Shares in KFC parent company dive on earnings miss

October 6, 2015, 9:09 PM UTC
TIANJIN, CHINA - 2015/02/21: A KFC restaurant hangs up China's national flags in lunar new year.  KFC restaurants in China will start selling freshly ground coffee in 2015 to become a lower-cost “premium” alternative to Starbucks. The initiative began earlier this year and is expected to perform in 2,500 KFCs in China by the end of this year. (Photo by Zhang Peng/LightRocket via Getty Images)
TIANJIN, CHINA - 2015/02/21: A KFC restaurant hangs up China's national flags in lunar new year. KFC restaurants in China will start selling freshly ground coffee in 2015 to become a lower-cost “premium” alternative to Starbucks. The initiative began earlier this year and is expected to perform in 2,500 KFCs in China by the end of this year. (Photo by Zhang Peng/LightRocket via Getty Images)
Photograph by Zhang Peng — Getty Images

It was not a good day for Yum Brands (YUM), who saw a massive earnings miss result in a big dive on the stock market.

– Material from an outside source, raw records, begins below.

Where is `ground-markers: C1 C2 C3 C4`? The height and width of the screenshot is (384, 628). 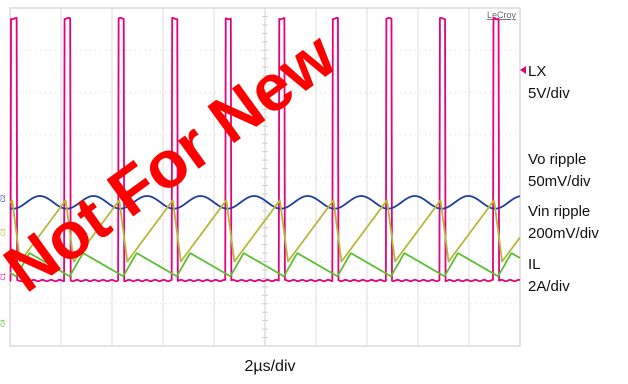
ground-markers: C1 C2 C3 C4 is located at coordinates (4, 260).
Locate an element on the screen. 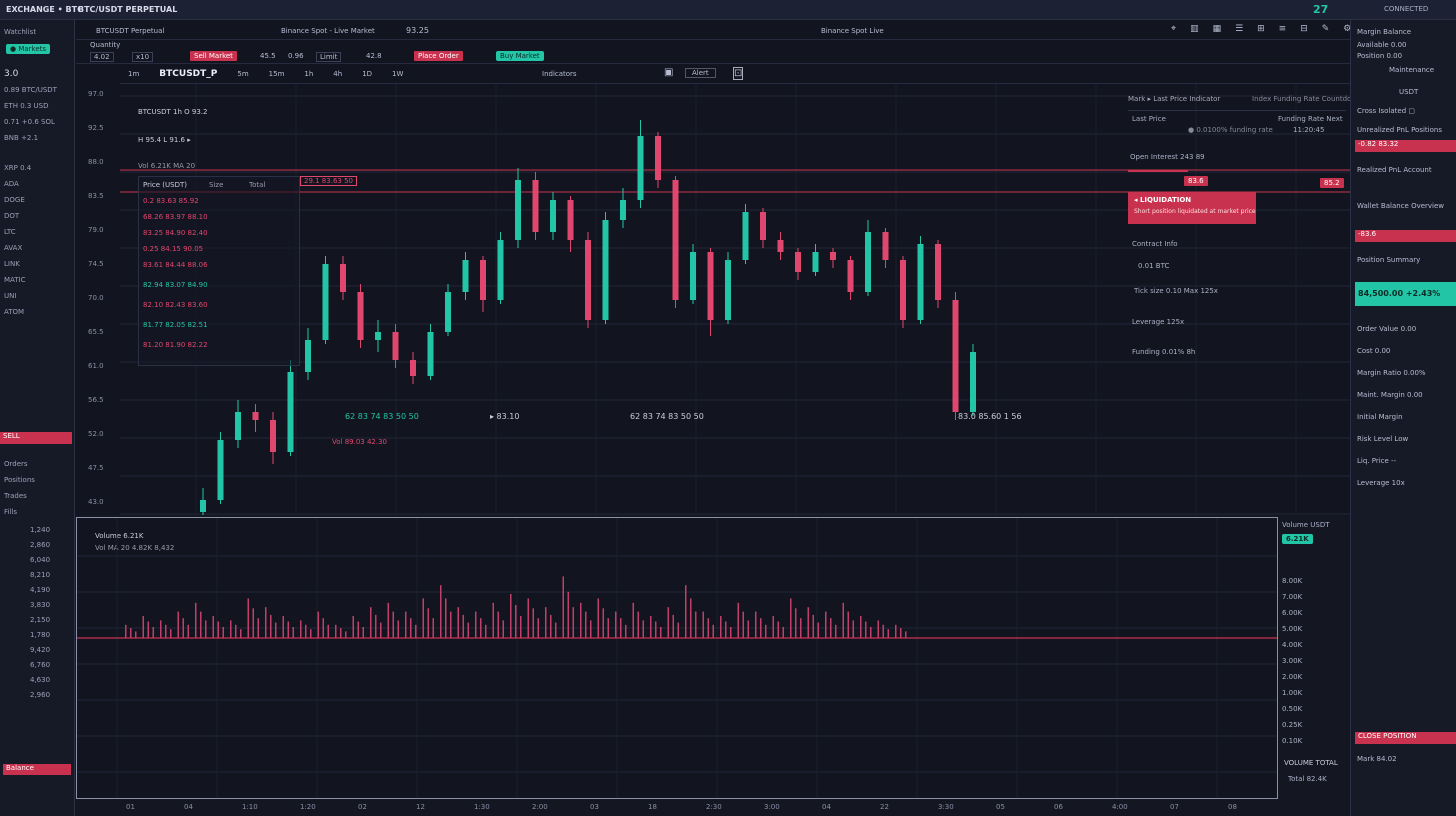 The width and height of the screenshot is (1456, 816). ask-row: 68.26 83.97 88.10 is located at coordinates (176, 217).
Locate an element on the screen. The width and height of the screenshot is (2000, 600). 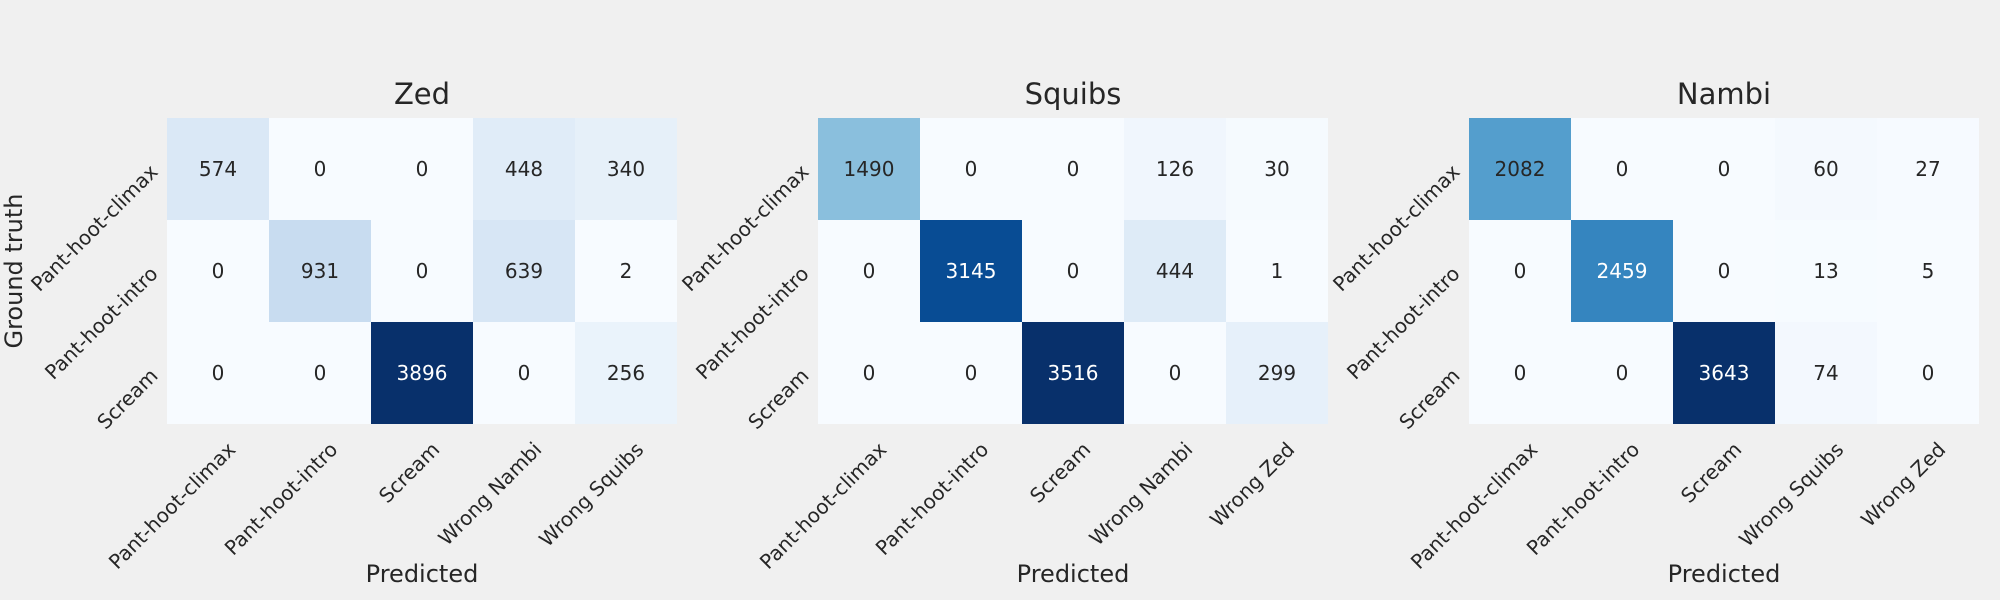
cell-value-label: 2459 is located at coordinates (1622, 271).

The big failure for Yum — the parent company of KFC, Taco Bell, and Pizza Hut — came in China, where same-store sales rose just 2%. Expectations were that sales in the country would rise by closer to 10% in a bounceback from a supplier scandal last year, reported CNBC.

Earnings per share ended up at $1, up from $0.87 but not meeting the analyst expectation of $1.07. Revenues were $3.43 billion versus an expected $3.67 billion.

Shares are tanking in the aftermath of the bad report, with prices down as much as 18% in after-hours trading.